• TASK PROMPT: Every line from the one that includes "The height and width of the screenshot is (369, 972)." to the end of the entries should be written out exactly, with the first and last included.

Pixel coordinate grounding data
^^^^^^^^

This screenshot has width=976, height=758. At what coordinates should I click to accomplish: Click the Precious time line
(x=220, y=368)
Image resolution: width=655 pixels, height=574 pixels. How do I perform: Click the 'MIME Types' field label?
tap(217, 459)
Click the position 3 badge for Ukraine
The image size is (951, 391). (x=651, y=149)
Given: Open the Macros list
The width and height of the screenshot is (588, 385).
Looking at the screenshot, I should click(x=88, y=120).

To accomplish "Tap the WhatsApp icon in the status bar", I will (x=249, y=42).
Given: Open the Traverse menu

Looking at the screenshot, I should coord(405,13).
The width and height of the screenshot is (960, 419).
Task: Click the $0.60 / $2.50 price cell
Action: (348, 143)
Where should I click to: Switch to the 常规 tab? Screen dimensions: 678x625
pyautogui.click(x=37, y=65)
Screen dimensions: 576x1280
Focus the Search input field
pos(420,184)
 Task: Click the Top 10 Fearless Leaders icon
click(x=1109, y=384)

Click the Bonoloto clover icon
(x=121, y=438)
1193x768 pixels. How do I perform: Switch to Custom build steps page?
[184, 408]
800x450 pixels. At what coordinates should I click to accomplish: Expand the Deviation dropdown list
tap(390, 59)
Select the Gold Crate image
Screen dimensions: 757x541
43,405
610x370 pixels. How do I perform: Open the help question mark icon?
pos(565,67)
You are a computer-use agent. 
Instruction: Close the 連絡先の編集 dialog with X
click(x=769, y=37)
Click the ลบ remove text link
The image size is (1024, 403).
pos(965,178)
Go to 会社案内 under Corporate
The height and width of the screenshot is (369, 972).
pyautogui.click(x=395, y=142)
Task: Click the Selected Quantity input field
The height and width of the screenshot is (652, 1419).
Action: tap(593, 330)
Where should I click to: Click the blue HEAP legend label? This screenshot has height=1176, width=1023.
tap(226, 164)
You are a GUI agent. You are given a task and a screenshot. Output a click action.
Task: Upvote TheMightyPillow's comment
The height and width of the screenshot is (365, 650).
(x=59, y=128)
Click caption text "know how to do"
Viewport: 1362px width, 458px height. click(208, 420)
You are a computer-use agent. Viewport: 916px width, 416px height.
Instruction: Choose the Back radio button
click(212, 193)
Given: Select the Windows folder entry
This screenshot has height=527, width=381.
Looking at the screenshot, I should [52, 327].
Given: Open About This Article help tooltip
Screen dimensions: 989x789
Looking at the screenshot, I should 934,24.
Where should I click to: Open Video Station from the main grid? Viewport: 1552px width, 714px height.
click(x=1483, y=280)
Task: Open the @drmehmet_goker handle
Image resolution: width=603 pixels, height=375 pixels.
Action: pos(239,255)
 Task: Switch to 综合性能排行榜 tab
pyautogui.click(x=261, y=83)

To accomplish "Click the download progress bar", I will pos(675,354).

^^^^^^^^

• FINISHED EXERCISE:
The height and width of the screenshot is (369, 972).
pyautogui.click(x=395, y=142)
Task: Click the Selected Quantity input field
The height and width of the screenshot is (652, 1419).
Action: tap(593, 330)
Where should I click to: Click the blue HEAP legend label? This screenshot has height=1176, width=1023.
tap(226, 164)
You are a GUI agent. You are given a task and a screenshot. Output a click action.
Task: Upvote TheMightyPillow's comment
The height and width of the screenshot is (365, 650).
(x=59, y=128)
Click caption text "know how to do"
Viewport: 1362px width, 458px height. click(208, 420)
You are a computer-use agent. Viewport: 916px width, 416px height.
Instruction: Choose the Back radio button
click(212, 193)
Given: Select the Windows folder entry
This screenshot has height=527, width=381.
Looking at the screenshot, I should [52, 327].
Given: Open About This Article help tooltip
Screen dimensions: 989x789
Looking at the screenshot, I should 934,24.
Where should I click to: Open Video Station from the main grid? Viewport: 1552px width, 714px height.
click(x=1483, y=280)
Task: Open the @drmehmet_goker handle
Image resolution: width=603 pixels, height=375 pixels.
Action: pos(239,255)
 Task: Switch to 综合性能排行榜 tab
pyautogui.click(x=261, y=83)

To accomplish "Click the download progress bar", I will pos(675,354).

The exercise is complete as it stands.